Our findings could be confounded by several important limitations. This was a retrospective analysis, and although we adjusted for known predictors of adverse outcome, the possibility of important unidentified prognostic indicators must be considered. In addition, the timing, dose, and type of mineralocorticoid receptor antagonists in each group were not known, which may play a role in the benefits observed in prospective trials.28 Further, the trial inclusion/exclusion criteria may limit generalizability of these findings. Gal-3 was only collected on a subsample of the original trial leaving a limited available sample size; a power calculation for this biomarker analysis was not done a priori. In our study, the overall effect of MRA therapy was neutral. Whether Gal-3 may be useful in trials where MRA therapy is successful cannot be determined by this study. However, using a biomarker to determine which patients may benefit in the context of a neutral effect of therapy in a general cohort is perhaps the most valuable potential of these markers.

Conclusions

In a retrospective analysis of a large well-treated cohort of ambulatory patients with systolic heart failure, there was no evidence of a differential association between Galectin-3 levels and mineralocorticoid receptor antagonist and clinical outcomes.
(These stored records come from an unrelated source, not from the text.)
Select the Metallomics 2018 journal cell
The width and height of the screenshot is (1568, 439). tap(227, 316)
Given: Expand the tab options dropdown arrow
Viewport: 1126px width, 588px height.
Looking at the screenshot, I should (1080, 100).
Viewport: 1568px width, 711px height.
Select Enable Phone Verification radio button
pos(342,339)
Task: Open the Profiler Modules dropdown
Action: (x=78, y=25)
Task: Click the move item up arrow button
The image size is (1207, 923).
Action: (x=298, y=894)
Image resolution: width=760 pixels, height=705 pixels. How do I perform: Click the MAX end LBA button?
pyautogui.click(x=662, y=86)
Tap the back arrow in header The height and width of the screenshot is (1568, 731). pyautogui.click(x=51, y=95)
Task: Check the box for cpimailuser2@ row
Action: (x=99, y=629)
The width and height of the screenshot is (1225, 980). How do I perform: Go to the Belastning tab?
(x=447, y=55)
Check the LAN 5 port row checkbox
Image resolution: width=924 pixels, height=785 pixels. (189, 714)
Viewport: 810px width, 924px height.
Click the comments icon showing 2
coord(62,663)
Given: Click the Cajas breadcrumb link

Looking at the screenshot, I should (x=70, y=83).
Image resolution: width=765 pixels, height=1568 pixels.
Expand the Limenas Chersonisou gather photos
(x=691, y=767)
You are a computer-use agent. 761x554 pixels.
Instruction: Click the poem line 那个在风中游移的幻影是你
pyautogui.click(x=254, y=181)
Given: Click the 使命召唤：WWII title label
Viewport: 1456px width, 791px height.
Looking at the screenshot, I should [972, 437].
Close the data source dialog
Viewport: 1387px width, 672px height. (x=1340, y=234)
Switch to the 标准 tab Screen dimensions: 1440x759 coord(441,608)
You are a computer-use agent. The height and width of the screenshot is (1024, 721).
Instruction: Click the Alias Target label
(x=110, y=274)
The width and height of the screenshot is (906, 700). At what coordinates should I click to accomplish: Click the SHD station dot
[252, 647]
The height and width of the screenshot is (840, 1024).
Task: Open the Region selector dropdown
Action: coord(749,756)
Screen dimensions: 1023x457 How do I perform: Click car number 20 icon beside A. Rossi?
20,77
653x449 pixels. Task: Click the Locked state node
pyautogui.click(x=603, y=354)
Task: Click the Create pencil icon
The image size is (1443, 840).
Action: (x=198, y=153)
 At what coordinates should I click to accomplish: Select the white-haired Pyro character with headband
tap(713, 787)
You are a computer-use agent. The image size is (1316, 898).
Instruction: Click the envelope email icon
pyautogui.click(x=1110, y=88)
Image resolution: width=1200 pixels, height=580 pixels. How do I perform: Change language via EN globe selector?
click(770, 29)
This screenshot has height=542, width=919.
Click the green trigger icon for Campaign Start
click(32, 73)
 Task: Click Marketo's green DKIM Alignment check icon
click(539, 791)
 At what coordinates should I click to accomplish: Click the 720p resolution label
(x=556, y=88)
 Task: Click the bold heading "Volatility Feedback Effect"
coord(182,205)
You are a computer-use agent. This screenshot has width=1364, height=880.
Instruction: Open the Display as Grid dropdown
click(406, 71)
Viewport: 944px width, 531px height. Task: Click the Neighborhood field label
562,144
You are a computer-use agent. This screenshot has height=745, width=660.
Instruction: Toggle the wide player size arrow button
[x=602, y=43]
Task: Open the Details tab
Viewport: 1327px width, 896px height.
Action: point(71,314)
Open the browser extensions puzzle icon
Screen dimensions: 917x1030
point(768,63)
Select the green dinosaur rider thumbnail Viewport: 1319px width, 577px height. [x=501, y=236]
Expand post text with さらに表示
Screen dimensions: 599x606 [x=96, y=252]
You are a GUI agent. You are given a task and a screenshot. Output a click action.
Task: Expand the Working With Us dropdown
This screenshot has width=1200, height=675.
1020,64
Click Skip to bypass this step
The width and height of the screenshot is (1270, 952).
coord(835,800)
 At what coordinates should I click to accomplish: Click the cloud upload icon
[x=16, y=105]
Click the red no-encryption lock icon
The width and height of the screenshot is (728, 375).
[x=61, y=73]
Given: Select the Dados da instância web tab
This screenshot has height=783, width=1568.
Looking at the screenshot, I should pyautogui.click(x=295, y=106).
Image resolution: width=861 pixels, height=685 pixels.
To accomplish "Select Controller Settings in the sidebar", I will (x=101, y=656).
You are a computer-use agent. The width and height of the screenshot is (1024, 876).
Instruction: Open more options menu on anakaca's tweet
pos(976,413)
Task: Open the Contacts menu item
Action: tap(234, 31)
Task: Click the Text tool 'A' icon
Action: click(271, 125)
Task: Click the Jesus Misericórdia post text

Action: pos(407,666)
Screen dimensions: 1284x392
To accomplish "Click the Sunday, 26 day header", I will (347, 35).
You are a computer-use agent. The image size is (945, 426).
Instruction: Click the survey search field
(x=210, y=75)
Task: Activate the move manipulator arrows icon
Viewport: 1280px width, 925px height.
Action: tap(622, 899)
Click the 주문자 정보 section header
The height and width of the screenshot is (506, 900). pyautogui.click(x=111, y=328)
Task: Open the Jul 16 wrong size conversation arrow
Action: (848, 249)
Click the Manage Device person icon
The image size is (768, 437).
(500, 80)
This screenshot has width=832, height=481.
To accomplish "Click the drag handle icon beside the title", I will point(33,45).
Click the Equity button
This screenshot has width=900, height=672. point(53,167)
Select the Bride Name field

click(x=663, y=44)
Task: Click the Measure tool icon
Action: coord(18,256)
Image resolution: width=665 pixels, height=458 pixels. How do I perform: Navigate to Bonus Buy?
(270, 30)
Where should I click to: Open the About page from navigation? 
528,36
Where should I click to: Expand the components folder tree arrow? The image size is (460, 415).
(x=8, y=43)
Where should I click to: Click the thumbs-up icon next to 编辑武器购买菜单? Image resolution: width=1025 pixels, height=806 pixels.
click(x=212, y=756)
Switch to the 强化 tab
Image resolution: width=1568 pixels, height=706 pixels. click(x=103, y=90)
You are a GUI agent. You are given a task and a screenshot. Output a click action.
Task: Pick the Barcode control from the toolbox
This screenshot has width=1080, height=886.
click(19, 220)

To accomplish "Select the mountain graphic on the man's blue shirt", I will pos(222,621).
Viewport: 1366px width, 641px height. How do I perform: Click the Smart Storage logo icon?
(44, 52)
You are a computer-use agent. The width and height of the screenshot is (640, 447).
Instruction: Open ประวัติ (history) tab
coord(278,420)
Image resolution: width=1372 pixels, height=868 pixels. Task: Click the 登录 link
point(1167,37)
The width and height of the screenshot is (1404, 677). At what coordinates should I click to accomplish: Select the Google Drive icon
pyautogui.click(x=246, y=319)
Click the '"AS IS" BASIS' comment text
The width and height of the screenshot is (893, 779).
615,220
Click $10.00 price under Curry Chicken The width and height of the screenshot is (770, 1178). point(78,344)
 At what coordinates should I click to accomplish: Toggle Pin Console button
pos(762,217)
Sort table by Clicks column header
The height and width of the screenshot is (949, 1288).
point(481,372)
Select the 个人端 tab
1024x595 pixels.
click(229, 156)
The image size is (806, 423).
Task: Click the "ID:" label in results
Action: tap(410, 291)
Whether biomarkers may be used to predict which patients may benefit from an MRA in HF requires further investigation in a prospective, randomized clinical trial.

Acknowledgments

Funding Source

The HF-ACTION study was funded by the National Heart Lung and Blood Institute. The HF-ACTION Biobank was funded independently by the Duke Clinical Research Institute. This analysis was funded by a grant from BG Medicine.

Footnotes

None of the other authors report any conflicts.

Disclosures

Drs. Felker, Fiuzat, and O’Connor have received research funding from BG Medicine, Critical Diagnostics, and Roche Diagnostics. Drs. Felker and O’Connor have served as consultants for BG Medicine, Critical Diagnostics, and Roche Diagnostics. Dr. Adams has received research funding from Roche Diagnostics.